The Daily Dispatch
Description
Getting news by telegraph and railroad was much more difficult for Southern newspapers than Northern papers. This was true in general, but even more so when General Lee’s Army of Northern Virginia crossed the Potomac into Northern territory. The first accounts of the Battle of Gettysburg written by Southern reporters who had actually witnessed the fighting did not appear in the newspapers of Richmond, Savannah, and Augusta until July 21, 22, and 23. As always in journalism, information gaps were filled by rumor. At one point, newspapers reported that Lee was advancing on Baltimore after taking forty thousand Union prisoners. The Richmond Examiner dismissed this account as fantasy: “‘Forty thousand’ is a phrase in telegraphic language equivalent to x in algebra. It means that the reporter does not know how many.” A curious aspect of Civil War journalism was that Southern readers, especially in Richmond, often got Northern newspapers before their own newspapers’ reporters could file their stories. These papers arrived by boat from Baltimore under flags of truce.
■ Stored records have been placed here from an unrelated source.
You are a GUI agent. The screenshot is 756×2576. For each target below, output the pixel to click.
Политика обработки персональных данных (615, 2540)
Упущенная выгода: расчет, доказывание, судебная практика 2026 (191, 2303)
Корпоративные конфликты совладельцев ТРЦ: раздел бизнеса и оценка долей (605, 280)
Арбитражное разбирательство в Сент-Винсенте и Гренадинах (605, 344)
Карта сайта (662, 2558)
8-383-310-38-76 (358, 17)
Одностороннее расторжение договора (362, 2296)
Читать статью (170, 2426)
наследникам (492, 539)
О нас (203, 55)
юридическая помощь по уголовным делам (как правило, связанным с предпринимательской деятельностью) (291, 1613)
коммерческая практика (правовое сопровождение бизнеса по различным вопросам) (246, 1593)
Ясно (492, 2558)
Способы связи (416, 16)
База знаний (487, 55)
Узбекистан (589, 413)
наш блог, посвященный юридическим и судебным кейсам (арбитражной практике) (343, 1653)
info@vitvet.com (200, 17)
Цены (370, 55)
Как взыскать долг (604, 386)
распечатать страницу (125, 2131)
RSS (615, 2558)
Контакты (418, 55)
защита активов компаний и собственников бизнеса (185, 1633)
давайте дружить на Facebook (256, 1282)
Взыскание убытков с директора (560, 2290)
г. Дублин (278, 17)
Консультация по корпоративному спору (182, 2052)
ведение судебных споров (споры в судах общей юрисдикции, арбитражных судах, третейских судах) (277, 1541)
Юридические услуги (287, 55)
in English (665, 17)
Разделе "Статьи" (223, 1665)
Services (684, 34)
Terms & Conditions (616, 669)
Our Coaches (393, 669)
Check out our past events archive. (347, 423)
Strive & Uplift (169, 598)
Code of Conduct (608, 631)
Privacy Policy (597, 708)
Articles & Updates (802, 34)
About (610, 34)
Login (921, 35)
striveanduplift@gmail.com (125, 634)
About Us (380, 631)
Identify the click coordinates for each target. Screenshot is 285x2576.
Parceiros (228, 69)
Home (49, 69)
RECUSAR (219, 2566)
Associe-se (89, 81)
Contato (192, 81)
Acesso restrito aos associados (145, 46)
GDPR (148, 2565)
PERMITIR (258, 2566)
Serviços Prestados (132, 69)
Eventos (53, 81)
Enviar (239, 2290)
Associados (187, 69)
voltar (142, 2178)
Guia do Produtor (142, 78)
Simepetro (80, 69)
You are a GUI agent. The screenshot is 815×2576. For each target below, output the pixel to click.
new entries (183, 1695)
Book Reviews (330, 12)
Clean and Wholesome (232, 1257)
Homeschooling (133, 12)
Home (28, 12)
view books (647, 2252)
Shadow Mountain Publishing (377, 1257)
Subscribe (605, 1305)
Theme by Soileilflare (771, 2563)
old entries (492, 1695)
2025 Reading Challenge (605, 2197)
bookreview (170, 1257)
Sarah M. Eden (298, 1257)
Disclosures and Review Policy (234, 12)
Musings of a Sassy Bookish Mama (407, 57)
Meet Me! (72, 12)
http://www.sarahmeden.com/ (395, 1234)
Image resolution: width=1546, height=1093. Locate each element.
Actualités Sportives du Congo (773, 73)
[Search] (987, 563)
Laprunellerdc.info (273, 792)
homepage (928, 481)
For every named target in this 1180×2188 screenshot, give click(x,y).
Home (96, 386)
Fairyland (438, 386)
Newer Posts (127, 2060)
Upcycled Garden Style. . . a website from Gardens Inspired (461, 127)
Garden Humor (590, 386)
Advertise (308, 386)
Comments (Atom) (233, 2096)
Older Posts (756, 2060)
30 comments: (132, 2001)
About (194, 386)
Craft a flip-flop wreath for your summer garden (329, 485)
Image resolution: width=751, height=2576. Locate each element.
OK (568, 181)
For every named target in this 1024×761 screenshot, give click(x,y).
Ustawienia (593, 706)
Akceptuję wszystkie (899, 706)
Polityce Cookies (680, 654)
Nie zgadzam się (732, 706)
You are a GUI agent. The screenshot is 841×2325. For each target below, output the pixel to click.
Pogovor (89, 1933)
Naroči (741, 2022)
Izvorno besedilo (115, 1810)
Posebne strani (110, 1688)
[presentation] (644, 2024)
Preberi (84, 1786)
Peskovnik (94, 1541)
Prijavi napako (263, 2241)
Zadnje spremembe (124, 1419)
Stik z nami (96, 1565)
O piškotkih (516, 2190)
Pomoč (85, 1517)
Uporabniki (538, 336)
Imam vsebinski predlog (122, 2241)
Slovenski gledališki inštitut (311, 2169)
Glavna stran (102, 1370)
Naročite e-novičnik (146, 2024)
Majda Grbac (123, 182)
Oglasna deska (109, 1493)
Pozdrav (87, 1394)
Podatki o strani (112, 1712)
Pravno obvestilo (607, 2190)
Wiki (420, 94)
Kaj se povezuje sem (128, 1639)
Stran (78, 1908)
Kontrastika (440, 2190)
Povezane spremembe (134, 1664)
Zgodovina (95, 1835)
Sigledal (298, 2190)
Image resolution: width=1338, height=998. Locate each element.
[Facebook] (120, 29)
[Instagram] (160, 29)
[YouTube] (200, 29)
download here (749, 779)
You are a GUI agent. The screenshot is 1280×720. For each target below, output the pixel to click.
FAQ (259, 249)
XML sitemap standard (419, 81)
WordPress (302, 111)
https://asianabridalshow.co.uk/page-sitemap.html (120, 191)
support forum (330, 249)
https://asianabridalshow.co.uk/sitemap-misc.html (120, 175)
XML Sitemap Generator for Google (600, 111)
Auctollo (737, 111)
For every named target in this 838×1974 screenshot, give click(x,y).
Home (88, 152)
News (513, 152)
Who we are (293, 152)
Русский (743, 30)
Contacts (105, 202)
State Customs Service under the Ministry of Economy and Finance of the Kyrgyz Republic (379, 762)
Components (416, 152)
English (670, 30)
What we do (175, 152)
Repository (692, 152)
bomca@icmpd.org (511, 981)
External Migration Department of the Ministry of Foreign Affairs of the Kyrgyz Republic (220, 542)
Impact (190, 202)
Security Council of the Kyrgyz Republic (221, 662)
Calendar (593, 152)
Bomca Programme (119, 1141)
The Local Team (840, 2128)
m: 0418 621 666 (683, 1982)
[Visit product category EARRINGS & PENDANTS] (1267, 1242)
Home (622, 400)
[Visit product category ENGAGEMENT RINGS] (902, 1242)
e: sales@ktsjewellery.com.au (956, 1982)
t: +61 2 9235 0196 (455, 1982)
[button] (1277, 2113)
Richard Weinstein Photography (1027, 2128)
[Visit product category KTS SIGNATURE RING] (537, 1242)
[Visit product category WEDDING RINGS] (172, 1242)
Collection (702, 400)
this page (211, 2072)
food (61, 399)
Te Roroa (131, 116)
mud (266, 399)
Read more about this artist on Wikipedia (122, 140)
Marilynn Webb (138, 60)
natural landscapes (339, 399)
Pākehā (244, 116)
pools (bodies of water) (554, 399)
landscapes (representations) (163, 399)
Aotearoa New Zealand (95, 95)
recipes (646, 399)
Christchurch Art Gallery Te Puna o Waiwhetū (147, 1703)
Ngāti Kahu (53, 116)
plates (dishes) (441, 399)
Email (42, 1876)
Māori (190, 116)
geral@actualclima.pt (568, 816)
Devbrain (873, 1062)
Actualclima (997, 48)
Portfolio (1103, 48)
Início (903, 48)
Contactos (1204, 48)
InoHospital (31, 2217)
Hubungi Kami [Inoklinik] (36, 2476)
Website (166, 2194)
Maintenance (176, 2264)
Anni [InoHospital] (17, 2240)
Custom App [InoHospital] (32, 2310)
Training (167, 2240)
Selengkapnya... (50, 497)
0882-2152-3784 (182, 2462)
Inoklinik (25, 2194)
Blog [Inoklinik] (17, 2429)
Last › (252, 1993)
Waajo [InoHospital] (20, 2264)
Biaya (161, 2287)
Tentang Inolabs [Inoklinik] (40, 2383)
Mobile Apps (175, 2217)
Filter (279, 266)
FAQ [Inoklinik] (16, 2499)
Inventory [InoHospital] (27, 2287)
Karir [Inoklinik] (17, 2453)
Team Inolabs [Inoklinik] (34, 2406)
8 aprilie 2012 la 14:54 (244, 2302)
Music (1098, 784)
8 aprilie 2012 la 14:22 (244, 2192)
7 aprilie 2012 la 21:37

This July 21, 1863, edition of the Richmond Daily Dispatch illustrates Southern newspaper journalism after a major battle, in this case, Gettysburg. This issue carries genuine war news from Martinsburg, West Virginia, news that Lee’s army had retreated south across the Potomac. But whether this was a rout or a strategic withdrawal remained unclear. The correspondent suggests that it was Meade’s army, not Lee’s, that was “crippled” at Gettysburg. This issue also carries news, gleaned from the New York Herald, about the draft riots in New York City and about discussions in Washington of purported plans for peace. Perhaps the most telling item in the paper is the Dispatch’s own plea for “Rags! Rags! Rags!” on page 2. Getting rags to make paper was a major ordeal in the South during the Civil War.